**REQUISITOS DE LA TAREA:** Escribe la continuación del texto sobre el nacionalismo catalán y la situación anterior a 1714, empezando justo después de su última oración.

**TEXTO PROPORCIONADO:**
La tesis era sencilla: no resultaba necesario (ni conveniente) nacionalizar en clave española, pero sí era preciso, justo y perentorio volver a catalanizar (es decir, nacionalizar) Cataluña teniendo como referente elegido por el nacionalismo la situación anterior a 1714, cuando, en su opinión, los catalanes disponían de una autonomía casi plena (la mayoría de los nacionalistas afirman que de hecho se disponía de un verdadero Estado) para ejercer el gobierno mediante unas instituciones que, a diferencia de Castilla, eran mucho más participativas y democráticas y obligaban a un pactismo permanente entre el rey y las cortes. Así pues, había que nacionalizar Cataluña a partir de una idea silente pero efectiva: cuando a los catalanes se nos deja en libertad política somos más emprendedores, más eficaces y más democráticos que la España “castellanizadora”, que siempre ha tenido resabios autoritarios y centralistas desde que Carlos V derrotó a los comuneros en Castilla.

**DATOS DISPONIBLES:**

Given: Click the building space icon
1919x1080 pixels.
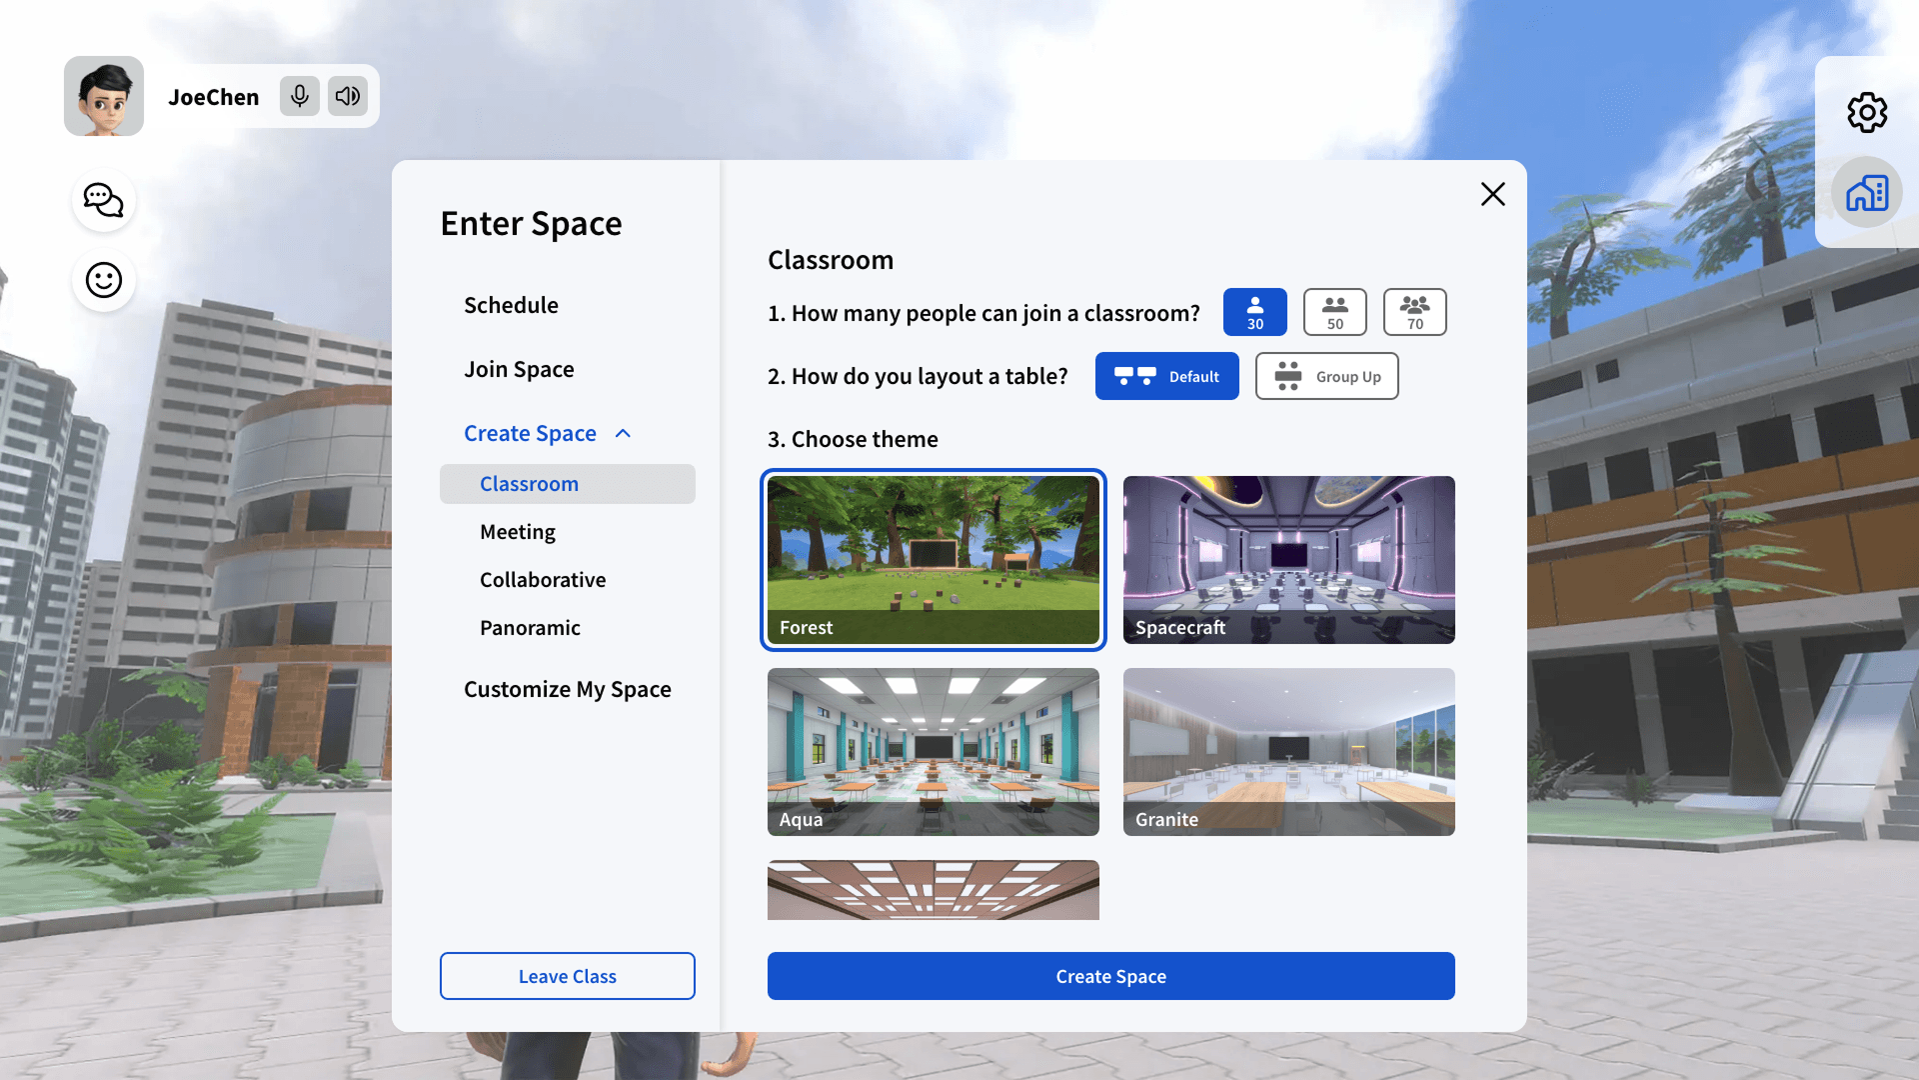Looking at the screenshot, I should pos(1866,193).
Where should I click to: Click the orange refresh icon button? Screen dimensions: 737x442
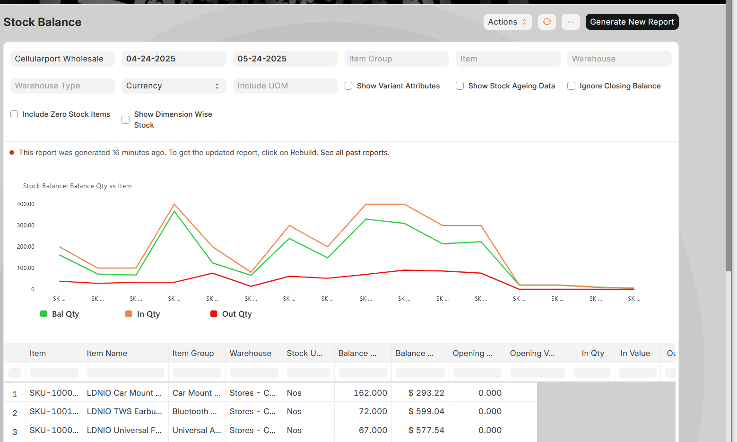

**RESULTADO DE LA TAREA:**
La segunda estrategia se remite a que en el tiempo corto ha habido una radicalización de las posturas del nacionalismo catalán hacia el independentismo. Una radicalización que no ha sido en absoluto un producto espontáneo de las masas, sino que ha coincidido con la salida del Presidente Artur Más del Parlament de Cataluña en helicóptero por su rotunda y radical manera de abordar la crisis económica y con los inicios de las informaciones sobre la corrupción de Convergencia. 

 

En este contexto, pasar las responsabilidades de los males de Cataluña al gobierno español y, aún más, a la idea de España como Estado-nación, creo que ha sido un recurso esencial utilizado por una parte importante de las élites política, económicas e intelectuales catalanas bajo el lema genérico de que “España nos roba”. Es decir, de que en realidad no vivimos mejor porque España ha sido y es una rémora histórica para que los catalanes podamos tener una historia de constante progreso. Una España que según los defensores de estas ideas nunca nos ha entendido, que no nos entiende y, sobre todo, que está, por la propia naturaleza intrínseca de un Estado germinado por el castellano-centrismo, incapacitada para entendernos. Todo es un argumentario muy sencillo, incluso se puede afirmar que a veces es simplista, pero sin duda de una gran eficacia movilizadora de las conciencias.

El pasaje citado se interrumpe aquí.